- Interactive map of Mariga
- Mariga Location in Nigeria
- Coordinates: 10°42′N 5°50′E﻿ / ﻿10.700°N 5.833°E
- Country: Nigeria
- State: Niger State
- Headquarter: Bangi

Government
- • Local Government Chairman and the Head of the Local Government Council: Hon. Abbas Adamu Kasuwan Garba

Area
- • Total: 5,552 km^{2} (2,144 sq mi)

Population (2006 census)
- • Total: 199,430
- • Density: 35.92/km^{2} (93.03/sq mi)
- Time zone: UTC+1 (WAT)
- 3-digit postal code prefix: 922
- ISO 3166 code: NG.NI.MR

= Mariga, Nigeria =

Mariga is a Local Government Area in Niger State, Nigeria. Its headquarters are in the town of Bangi in the north of the area. Other towns in the LGA are Igwama and Inkwai. Various endangered Kamuku languages are spoken in Mariga LGA.

It has an area of 5,552 km^{2} and a population of 199,430 at the 2006 census. Mariga is the commercial nerve center of northern part of Niger State and is the second largest Local Government in the state.

Mariga's economy is primarily based on agriculture and trade. Agriculture mainly consists of maize, groundnuts and guinea corn production.

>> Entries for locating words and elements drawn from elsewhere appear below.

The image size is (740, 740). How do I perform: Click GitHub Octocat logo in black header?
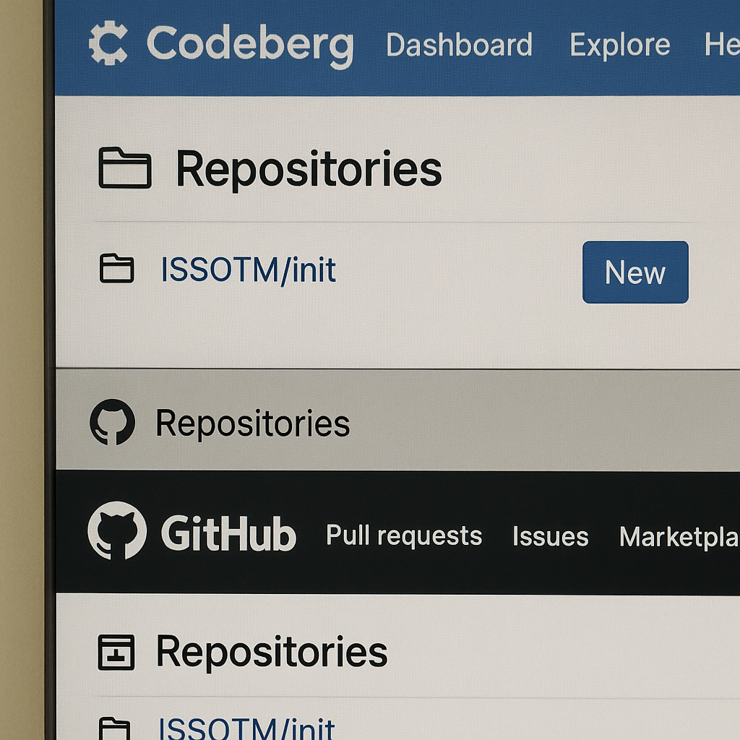[116, 531]
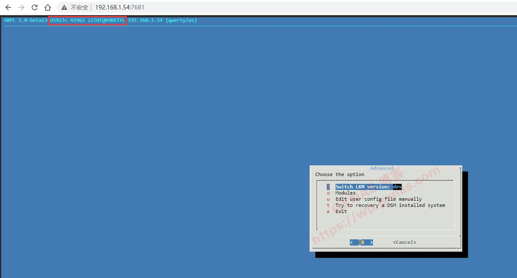This screenshot has width=517, height=278.
Task: Choose the Exit option in Advanced menu
Action: tap(341, 211)
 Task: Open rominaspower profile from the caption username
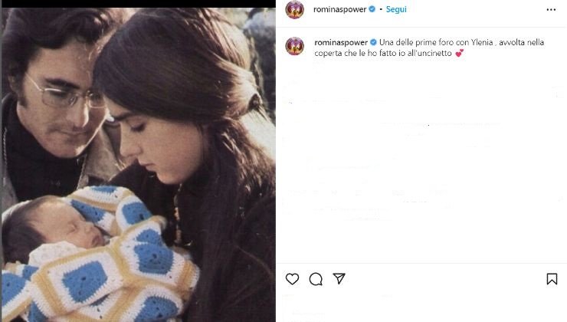tap(340, 41)
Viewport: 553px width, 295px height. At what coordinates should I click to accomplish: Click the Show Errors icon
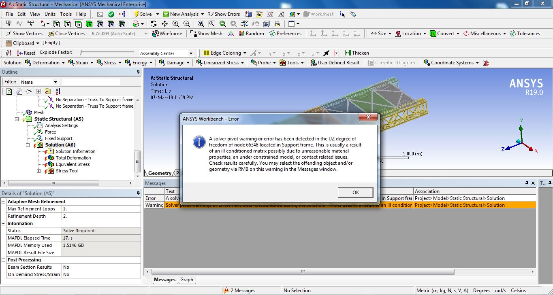(224, 14)
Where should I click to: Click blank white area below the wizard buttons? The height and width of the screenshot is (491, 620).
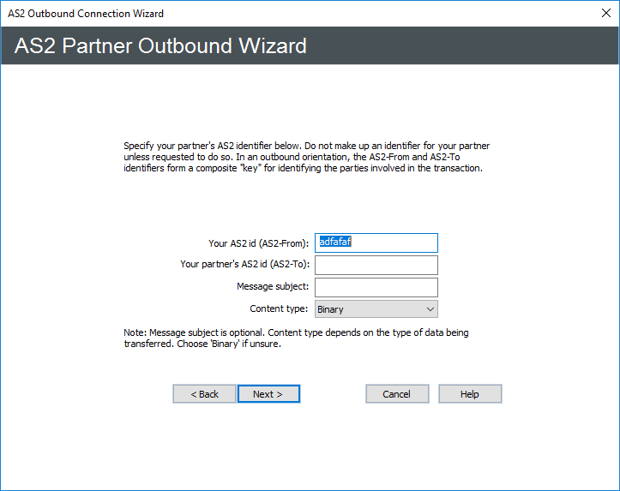coord(309,446)
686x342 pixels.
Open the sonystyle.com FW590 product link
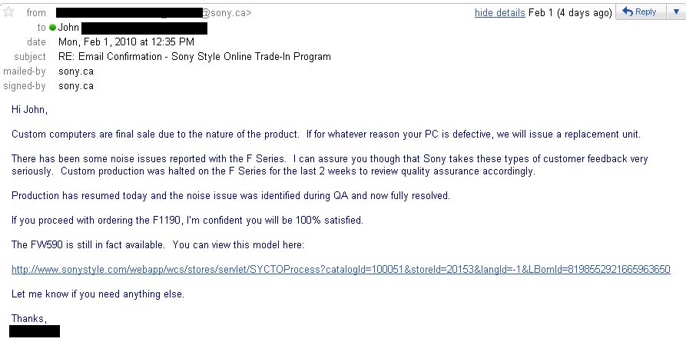click(x=341, y=269)
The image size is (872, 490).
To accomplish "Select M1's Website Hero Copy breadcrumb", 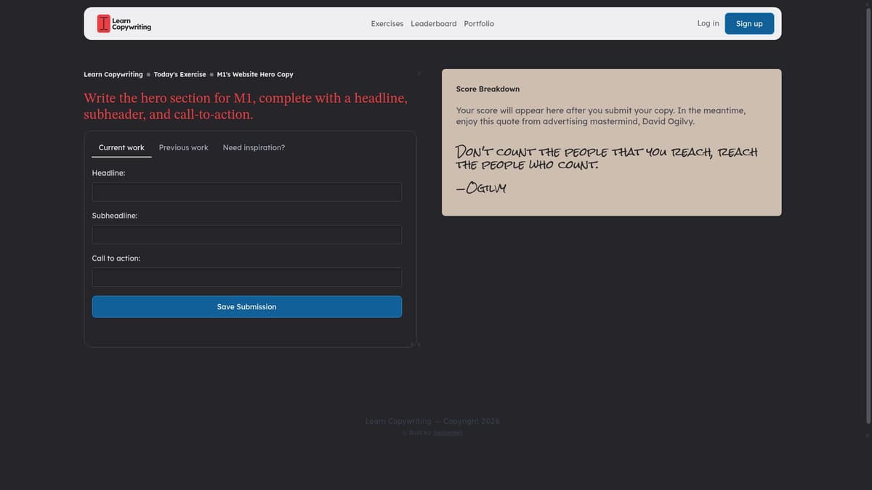I will pos(254,74).
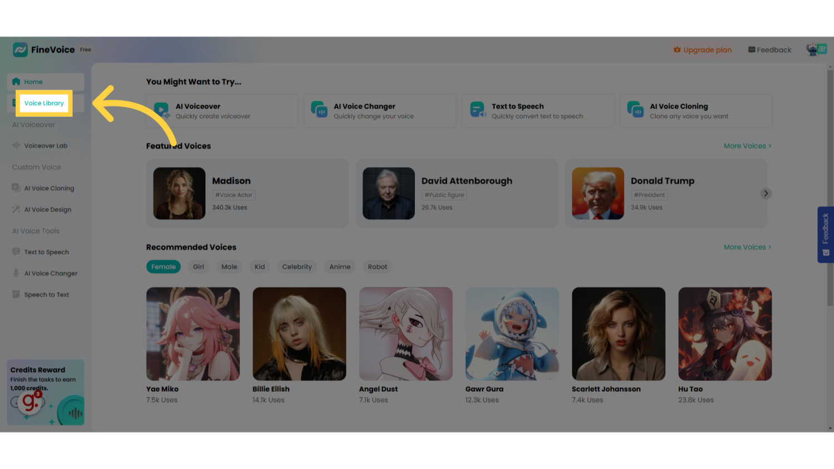Launch Text to Speech card icon

(x=478, y=109)
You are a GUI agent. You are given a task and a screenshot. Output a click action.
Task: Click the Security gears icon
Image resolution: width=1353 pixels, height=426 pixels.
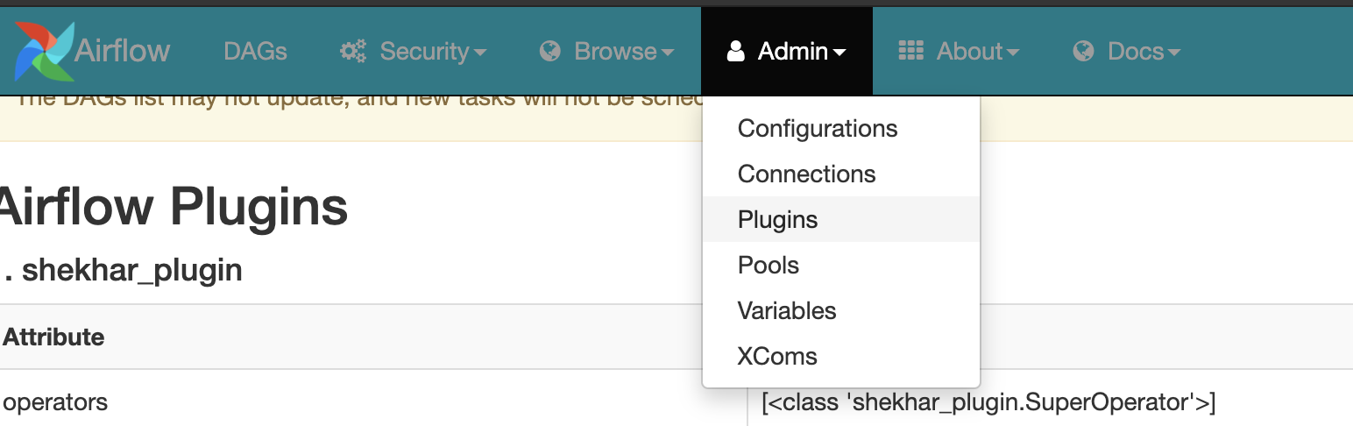click(x=353, y=52)
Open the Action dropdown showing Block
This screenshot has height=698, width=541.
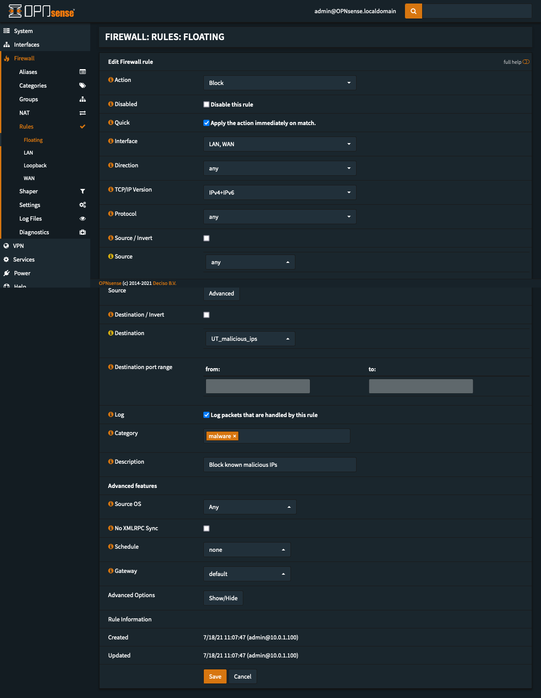click(280, 83)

Mariga is a market town for the surrounding area, and is home to traders specializing in the buying and selling of cattle, as well as major crop exporters.

==People==
The principal inhabitants of the city are the Kamuku people. The Hausa language is widely spoken in Mariga. Kambari languages are also spoken in the LGA. Mariga is a Hausa and Fulani dominated city that is largely Muslims. The majority of Mariga’s Muslims are Sunni. Christians and followers of other non-Muslim religions form a small part of the population.

== Climate ==
With an annual temperature of 32.13 °C, 2.67% higher than the national average for Nigeria, the district of Mariga in that country has a tropical wet and dry climate.

==Transportation==
Mariga is strategically located and owns its leading position as commercial hub in northern part of the state. Mariga is linked to many Local Government cities by road.

The postal code of the area is 922.

The LGA includes the Zugurma Game Reserve, a section of the Kainji National Park.